Twintig jaar lang verzamelt Charles Darwin, zomer na zomer, gegevens over de bestuiving van orchideeën en valt hij professionele en amateurkwekers van orchideeën lastig met verzoeken om exemplaren van hun orchideeën.
Hij krijgt bloemen, planten en knollen uit de hele wereld opgestuurd. In zijn eigen broeikas is hij eindeloos geduldig bezig de bouw en werking van de vaak minuscule onderdelen van de orchideeënbloem te achterhalen. De vernuftige mechanismen waarmee kruisbestuiving, maar ook soms zelfbestuiving, bewerkstelligd wordt doen hem telkens versteld staan. ‘Nooit in mijn leven was ik ergens méér in geïnteresseerd dan in deze orchideeën’, schrijft hij aan zijn vriend Joseph Hooker. De vernuftigheden zijn zo opmerkelijk dat ze voor veel lezers eerder aanwijzingen zijn voor goddelijk handelen of voor intelligent design dan voor het resultaat van natuurlijke selectie, wat Darwin juist wilde aantonen.

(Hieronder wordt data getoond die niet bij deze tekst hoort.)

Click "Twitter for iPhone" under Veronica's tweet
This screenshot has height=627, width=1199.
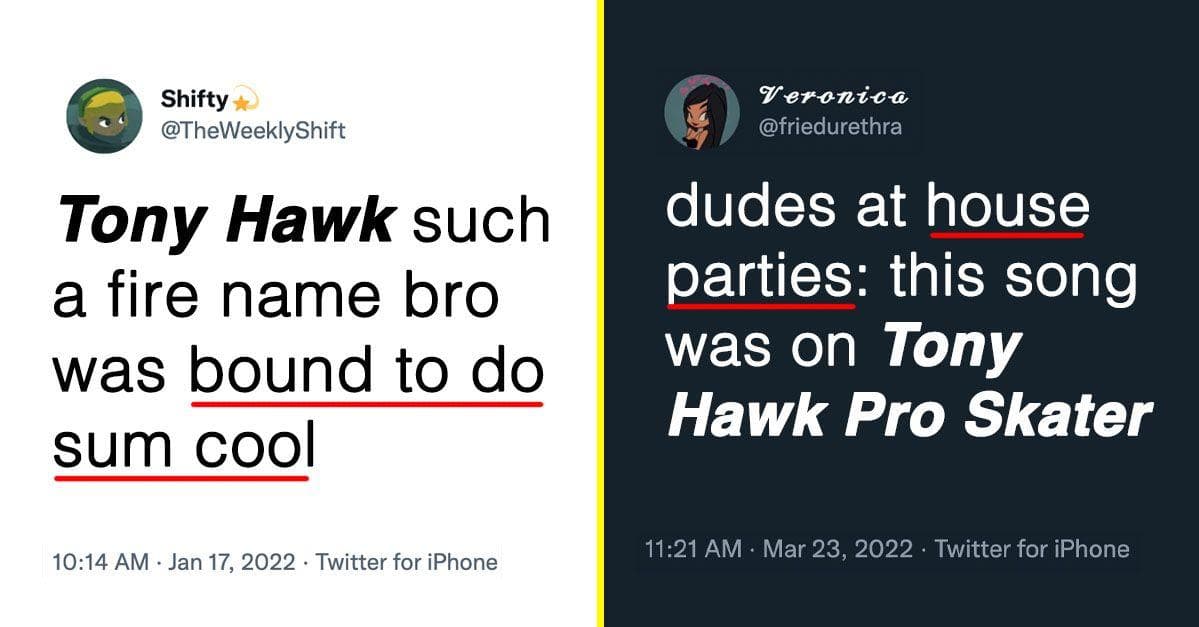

De waarnemingen van twintig jaar bundelt hij in de eerste uitgave van zijn orchideeënboek in 1862, maar daarna blijft hij jaar na jaar nieuwe gegevens verzamelen. Dat resulteert in een tweede, sterk herziene uitgave in 1877. De derde editie, hier vertaald, werd nauwelijks aangepast en verscheen in 1882.